I was working full-time hours as a nurse and of course I had Sky, I had everything that you needed. 

Then I had two strokes.

I didn’t have sick pay because I was casual bank staff. So then I thought: ‘How am I going to do this?’ I went through with the social security but it takes six weeks to get that sorted. Then everything was running lower and lower and lower. I still had money from my last wage but it was trying to get the bills paid.

I was getting anxious, I had depression. I had to cancel Sky, I cancelled my phone, my life insurance. I had to get rid of my car. My whole lifestyle changed.

For somebody who had been working from the age of 16, all my life, and then just being hit with this. It knocked me for six.

Financially I couldn’t do a loan. I had seen someone had shared the advertisement of my local foodbank. It ended up being my only choice.

I can remember driving in and sitting in the car. I came down and sat in the car for a good 15, 20 minutes, not knowing should I go in, should I not? Then I finally plucked up the courage and walked in and really the welcome that I got was just magnificent.

I was crying, I felt so low, I felt awful I was taking this food and they were reassuring me. I basically could have come in off the street as anyone but it was genuine, I just needed this bit of help until the benefits kicked in and things became better for me.

A lot of people don’t seem to know the circumstances behind foodbanks. A lot of people’s perception is that someone just walks in off the street, gets food and then goes home. But it’s not like that, there’s a lot more behind the scenes. Those who think that need to go and see for themselves outright what it’s like.

______________________________

> _Work request A_
Reproduce the rows below word for word. Begin with the first row and stop after the line that contains "What do you see at coordinates (623, 276)".

______________________________

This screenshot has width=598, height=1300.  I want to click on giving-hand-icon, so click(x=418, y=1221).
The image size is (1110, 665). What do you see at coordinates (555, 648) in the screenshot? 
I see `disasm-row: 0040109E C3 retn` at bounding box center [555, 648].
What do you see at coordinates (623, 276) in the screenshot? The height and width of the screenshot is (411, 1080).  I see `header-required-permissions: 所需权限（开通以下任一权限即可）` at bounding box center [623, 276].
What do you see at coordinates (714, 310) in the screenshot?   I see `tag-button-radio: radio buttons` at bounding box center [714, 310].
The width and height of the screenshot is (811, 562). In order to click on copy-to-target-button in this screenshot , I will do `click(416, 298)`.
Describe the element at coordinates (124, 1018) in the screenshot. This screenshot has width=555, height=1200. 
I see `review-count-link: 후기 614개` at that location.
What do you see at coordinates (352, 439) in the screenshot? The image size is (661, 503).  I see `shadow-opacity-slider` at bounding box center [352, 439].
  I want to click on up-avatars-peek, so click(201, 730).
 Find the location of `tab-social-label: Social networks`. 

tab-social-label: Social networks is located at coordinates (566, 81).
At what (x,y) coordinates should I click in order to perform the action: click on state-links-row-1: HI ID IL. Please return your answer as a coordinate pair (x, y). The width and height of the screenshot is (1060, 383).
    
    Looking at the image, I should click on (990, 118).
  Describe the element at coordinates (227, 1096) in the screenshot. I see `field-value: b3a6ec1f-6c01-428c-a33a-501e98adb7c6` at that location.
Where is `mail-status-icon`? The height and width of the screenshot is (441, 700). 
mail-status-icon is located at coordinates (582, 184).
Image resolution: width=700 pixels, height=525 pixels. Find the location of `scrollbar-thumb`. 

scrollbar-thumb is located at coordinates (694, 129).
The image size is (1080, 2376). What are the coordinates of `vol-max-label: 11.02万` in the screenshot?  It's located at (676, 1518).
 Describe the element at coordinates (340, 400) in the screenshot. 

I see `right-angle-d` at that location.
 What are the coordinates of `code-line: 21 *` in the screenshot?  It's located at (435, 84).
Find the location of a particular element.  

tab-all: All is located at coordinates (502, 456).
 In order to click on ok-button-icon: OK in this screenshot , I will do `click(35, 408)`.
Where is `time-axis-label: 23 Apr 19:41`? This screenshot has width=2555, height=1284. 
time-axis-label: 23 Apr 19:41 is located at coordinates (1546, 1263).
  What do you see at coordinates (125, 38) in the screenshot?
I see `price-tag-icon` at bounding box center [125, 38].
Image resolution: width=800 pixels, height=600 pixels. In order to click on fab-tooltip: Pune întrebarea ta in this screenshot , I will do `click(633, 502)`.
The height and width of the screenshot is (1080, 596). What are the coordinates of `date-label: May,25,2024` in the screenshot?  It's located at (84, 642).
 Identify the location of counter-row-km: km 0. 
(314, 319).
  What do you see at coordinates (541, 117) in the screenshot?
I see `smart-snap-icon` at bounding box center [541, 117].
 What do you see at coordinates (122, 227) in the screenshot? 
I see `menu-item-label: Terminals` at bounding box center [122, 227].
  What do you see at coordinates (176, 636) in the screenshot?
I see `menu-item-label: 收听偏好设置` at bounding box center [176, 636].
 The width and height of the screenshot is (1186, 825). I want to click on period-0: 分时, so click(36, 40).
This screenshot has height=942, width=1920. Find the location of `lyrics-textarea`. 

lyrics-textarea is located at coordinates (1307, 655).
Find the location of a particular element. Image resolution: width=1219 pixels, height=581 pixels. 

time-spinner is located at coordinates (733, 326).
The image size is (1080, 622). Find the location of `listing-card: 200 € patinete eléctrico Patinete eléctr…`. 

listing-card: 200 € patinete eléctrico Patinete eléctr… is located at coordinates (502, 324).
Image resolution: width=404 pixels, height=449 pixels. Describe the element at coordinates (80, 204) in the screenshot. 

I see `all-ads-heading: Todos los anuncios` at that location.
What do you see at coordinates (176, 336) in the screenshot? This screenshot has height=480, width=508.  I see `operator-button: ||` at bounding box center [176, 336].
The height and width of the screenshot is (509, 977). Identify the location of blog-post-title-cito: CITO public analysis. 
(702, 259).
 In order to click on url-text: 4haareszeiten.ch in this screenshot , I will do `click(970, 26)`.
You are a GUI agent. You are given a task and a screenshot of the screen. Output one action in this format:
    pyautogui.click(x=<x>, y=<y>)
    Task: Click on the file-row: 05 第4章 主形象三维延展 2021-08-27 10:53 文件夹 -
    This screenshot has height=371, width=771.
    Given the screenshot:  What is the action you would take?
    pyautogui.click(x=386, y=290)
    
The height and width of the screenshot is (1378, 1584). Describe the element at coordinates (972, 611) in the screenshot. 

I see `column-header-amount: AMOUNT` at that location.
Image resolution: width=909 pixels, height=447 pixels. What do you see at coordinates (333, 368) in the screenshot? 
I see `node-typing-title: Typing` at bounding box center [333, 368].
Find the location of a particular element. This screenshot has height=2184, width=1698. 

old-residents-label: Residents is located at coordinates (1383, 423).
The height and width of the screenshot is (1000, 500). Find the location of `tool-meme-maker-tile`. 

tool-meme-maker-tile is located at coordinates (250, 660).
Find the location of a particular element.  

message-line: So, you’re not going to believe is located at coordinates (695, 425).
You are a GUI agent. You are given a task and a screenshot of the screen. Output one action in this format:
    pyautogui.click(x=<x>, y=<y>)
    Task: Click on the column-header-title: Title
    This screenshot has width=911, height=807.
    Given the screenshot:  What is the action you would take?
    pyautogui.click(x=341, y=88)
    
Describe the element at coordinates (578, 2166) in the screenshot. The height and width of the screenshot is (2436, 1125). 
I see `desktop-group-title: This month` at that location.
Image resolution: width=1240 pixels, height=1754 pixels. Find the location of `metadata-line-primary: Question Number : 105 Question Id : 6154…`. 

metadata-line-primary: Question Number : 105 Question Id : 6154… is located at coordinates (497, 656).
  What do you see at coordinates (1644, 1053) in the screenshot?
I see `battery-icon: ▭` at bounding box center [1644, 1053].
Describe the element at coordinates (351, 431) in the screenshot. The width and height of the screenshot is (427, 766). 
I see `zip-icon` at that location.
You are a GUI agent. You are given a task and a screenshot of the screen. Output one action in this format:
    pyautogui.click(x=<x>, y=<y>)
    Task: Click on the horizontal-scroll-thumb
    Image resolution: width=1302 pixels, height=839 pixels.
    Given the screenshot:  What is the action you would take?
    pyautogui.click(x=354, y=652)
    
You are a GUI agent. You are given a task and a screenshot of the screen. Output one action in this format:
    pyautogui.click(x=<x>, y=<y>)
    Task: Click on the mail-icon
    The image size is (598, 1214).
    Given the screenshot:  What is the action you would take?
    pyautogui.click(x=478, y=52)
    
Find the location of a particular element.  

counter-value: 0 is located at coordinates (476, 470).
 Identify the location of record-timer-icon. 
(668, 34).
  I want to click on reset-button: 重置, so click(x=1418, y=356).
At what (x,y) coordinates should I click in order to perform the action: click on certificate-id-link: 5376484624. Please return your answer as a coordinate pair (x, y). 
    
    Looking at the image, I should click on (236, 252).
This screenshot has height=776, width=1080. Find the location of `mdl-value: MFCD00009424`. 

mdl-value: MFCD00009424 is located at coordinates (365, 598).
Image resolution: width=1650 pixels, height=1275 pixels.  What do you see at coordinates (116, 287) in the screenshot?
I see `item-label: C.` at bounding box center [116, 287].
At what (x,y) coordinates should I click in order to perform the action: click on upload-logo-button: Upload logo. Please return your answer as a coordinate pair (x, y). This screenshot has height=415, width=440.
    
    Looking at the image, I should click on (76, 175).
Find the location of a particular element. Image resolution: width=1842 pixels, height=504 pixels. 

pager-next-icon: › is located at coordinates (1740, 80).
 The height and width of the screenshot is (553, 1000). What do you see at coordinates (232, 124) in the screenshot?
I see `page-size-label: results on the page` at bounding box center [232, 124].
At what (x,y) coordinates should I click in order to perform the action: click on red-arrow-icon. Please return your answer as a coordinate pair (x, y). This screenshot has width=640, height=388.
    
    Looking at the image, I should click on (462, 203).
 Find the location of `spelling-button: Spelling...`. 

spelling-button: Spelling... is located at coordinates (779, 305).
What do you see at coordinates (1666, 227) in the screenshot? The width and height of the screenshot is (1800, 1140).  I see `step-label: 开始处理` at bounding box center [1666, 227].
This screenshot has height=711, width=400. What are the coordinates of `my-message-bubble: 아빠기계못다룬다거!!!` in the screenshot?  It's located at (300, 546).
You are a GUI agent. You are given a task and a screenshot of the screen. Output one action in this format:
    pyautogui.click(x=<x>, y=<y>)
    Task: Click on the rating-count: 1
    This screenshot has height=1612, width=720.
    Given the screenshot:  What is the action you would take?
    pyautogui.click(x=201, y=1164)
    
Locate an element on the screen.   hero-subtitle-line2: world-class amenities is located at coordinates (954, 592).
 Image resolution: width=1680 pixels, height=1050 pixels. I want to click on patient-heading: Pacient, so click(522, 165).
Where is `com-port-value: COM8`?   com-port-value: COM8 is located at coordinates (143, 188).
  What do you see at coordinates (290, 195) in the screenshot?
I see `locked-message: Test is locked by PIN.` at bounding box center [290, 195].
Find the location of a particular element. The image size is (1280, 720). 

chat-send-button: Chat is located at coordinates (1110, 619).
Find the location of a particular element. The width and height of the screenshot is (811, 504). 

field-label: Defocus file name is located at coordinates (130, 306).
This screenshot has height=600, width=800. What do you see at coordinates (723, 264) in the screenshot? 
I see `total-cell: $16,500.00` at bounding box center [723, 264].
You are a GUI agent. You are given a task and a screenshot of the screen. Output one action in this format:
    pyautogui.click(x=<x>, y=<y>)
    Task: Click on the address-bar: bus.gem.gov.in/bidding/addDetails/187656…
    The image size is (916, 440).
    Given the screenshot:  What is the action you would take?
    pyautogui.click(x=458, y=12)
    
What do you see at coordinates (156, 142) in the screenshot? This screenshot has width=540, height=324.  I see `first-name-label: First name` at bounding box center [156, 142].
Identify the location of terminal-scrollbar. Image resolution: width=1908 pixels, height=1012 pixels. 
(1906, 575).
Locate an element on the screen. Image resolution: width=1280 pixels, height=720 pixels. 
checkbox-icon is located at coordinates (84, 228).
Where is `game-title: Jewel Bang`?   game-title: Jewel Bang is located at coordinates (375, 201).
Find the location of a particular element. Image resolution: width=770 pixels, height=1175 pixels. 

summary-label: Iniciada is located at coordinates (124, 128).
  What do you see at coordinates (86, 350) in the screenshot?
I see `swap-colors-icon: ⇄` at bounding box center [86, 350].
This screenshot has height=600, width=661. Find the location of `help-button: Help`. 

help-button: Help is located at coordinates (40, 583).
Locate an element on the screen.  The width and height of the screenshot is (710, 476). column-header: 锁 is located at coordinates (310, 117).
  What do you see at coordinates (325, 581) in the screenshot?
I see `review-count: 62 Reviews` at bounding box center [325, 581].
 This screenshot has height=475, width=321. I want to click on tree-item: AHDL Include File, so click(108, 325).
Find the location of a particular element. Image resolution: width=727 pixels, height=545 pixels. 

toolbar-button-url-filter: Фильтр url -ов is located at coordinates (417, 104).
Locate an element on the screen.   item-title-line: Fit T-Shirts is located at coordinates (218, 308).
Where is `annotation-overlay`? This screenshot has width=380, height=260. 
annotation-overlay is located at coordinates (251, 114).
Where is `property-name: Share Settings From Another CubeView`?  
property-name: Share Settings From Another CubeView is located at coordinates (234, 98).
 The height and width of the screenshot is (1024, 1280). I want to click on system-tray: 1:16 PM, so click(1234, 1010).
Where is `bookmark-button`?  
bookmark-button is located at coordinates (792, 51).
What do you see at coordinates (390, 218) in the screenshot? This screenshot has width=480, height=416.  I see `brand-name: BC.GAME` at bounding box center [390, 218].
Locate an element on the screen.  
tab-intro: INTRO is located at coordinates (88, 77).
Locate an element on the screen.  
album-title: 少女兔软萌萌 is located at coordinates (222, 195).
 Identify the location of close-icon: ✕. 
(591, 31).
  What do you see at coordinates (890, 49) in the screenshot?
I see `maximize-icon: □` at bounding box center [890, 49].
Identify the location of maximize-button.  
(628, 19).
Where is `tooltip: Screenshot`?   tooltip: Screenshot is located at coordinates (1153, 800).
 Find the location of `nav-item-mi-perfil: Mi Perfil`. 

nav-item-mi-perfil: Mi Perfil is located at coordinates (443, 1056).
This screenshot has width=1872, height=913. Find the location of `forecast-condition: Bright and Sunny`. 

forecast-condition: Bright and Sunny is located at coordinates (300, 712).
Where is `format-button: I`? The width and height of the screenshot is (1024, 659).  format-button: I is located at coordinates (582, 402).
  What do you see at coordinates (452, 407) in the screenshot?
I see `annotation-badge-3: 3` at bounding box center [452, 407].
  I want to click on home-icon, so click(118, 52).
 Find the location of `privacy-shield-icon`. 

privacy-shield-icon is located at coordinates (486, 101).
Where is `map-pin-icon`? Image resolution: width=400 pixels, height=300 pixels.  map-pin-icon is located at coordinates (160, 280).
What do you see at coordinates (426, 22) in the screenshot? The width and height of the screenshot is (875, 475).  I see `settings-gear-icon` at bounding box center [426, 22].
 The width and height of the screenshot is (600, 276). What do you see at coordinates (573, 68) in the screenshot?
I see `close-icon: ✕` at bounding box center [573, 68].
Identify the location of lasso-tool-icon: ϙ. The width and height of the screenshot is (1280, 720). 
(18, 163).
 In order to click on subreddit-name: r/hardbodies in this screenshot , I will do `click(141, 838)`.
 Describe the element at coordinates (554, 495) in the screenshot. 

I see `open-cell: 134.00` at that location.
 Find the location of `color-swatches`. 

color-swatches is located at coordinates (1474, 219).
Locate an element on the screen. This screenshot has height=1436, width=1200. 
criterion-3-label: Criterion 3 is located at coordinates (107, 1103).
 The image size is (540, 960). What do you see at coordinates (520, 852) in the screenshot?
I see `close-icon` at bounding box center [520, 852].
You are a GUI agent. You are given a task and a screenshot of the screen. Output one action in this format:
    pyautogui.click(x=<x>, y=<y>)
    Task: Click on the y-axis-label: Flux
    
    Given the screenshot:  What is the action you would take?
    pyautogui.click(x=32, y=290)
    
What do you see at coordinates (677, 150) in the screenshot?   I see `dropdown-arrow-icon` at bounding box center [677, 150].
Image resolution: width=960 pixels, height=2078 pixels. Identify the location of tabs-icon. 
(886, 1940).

______________________________

> _Work request B_
In the foodbank account, why did the writer receive no sick pay?

> _Task solution A_
This screenshot has width=598, height=1300.  I want to click on giving-hand-icon, so click(x=418, y=1221).
The image size is (1110, 665). What do you see at coordinates (555, 648) in the screenshot? 
I see `disasm-row: 0040109E C3 retn` at bounding box center [555, 648].
What do you see at coordinates (623, 276) in the screenshot? The height and width of the screenshot is (411, 1080).  I see `header-required-permissions: 所需权限（开通以下任一权限即可）` at bounding box center [623, 276].

> _Task solution B_
The writer was casual bank staff.